____ Dataset records

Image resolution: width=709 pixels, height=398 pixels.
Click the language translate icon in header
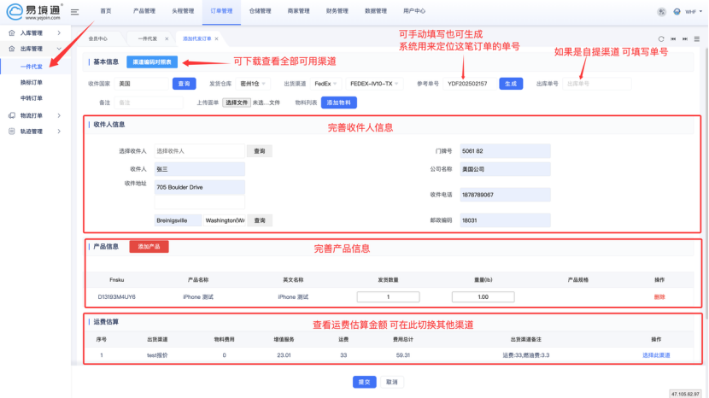click(x=662, y=11)

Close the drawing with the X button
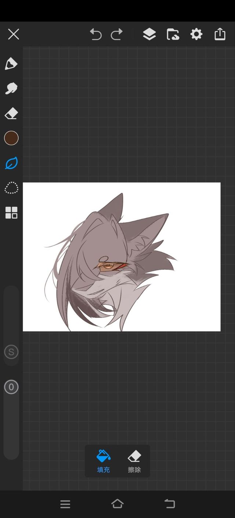pyautogui.click(x=14, y=34)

________

_What is asked_. Multiply every coordinate in the answers above by 0.85, rounding to whole numbers with halves going up, and write all the entries out again with their requests and other numbers unchanged. Leave the pictures out.

_Task response_.
Image resolution: width=709 pixels, height=398 pixels.
Click the language translate icon in header
click(x=563, y=9)

Close the drawing with the X button
pyautogui.click(x=12, y=29)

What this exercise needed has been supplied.